The predominantly recurring theme is that it happens when they are in their last assassin school years.
There is a Downey who happens to be actually very intelligent and has a father figure (no relation) outside of the Guild to whom he talks about the tangled shpaghetti of feelings and gets a translation. This Downey is also a quite a piece of shit, because all his bullying gets rationalized as a protective action of some sorts, and I don’t really like him.
A couple of different scenarios which practically boild down to: Downey gets sad because of a thing. Instead of Ludo (reasonable perosn) or any of his friends or fake friends he goes to complain to Vetinari. When he somewhat sobers up, he wonders why his go-to person is Vetinari. Oh no.

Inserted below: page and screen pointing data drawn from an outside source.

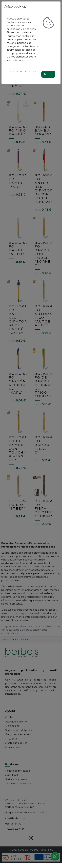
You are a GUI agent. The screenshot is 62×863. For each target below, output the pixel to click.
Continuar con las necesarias (23, 71)
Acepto (48, 74)
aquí (22, 60)
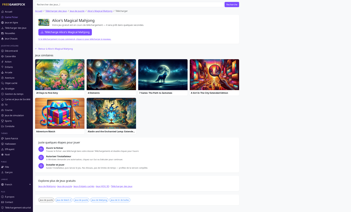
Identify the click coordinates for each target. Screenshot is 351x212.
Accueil (38, 11)
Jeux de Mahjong (47, 186)
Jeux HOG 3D (102, 186)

My forever favourite which I’ve built for myself in ever flavour and colour possible: “Hey, you bitch. You think you are going to win yourself a favour when you beat up Dog-botherer? Wrong! He is my kick toy. You put a hand on him ever again and I break it in three pieces just like your neck.” And this sudden feeling of “mine mine mine” get’s an analysis.
There are one or two scenarios in which he realizes far far later when he is the Guild’s Head and he is working himself to the point of exhaustion over the paperwork and reforming the Guild into something functional, into something modern, into something that fits Vetinari’s vision of Ankh-Morpork and he is sleeplessly over-analyzing what Vetinari told him this morning and what it means he actually wants him to do and how to do it the best way, and his train of thought reaches the point: “Why the fuck am I doing this to myself? I’m just trying to please that Dog-botherer, since when am I doing that?” promptly followed by the slow realization as he lifts his head and looks at the crumpled paper with drafts, and ink-stained hands, and then the slow exasperated and incredibly tired: “Oh no. Oh fuck.” But less in the amazed way and more in the groaning way as if you told him that all the toilets in the ground floor of the school have broken and the bathrooms are now overflowing with shit.
Vetinari on the other hand, that one is extremely easy: He has either realized on the Grand Sneer when he was hanging around Margolotta and thought “Oh, I know this feeling. Why isn’t she throwing anything at me, though?”, or when as the Patrician he observes the aforementioned Downey trying to please him with his hard work and Vetinari desperately trying to insist subtly and less-subtly that Downey should take it a bit easier, ultimately leading to the point when Downey gets to end up sleeping in the Palace in an emergency bed, and Vetinari deciding to work sitting next to him and absentmindedly thinking something like “Thanks the gods he took some rest. I love him, he looks cute like this.” (Downey is on his back, snoring like a motherfucker, and couldn’t look more like an idiot in that moment) And a moment later: “Hold on, what was that thought?”
Oh and each scenario includes horrible amount of pinning. Because I’m not a nice person.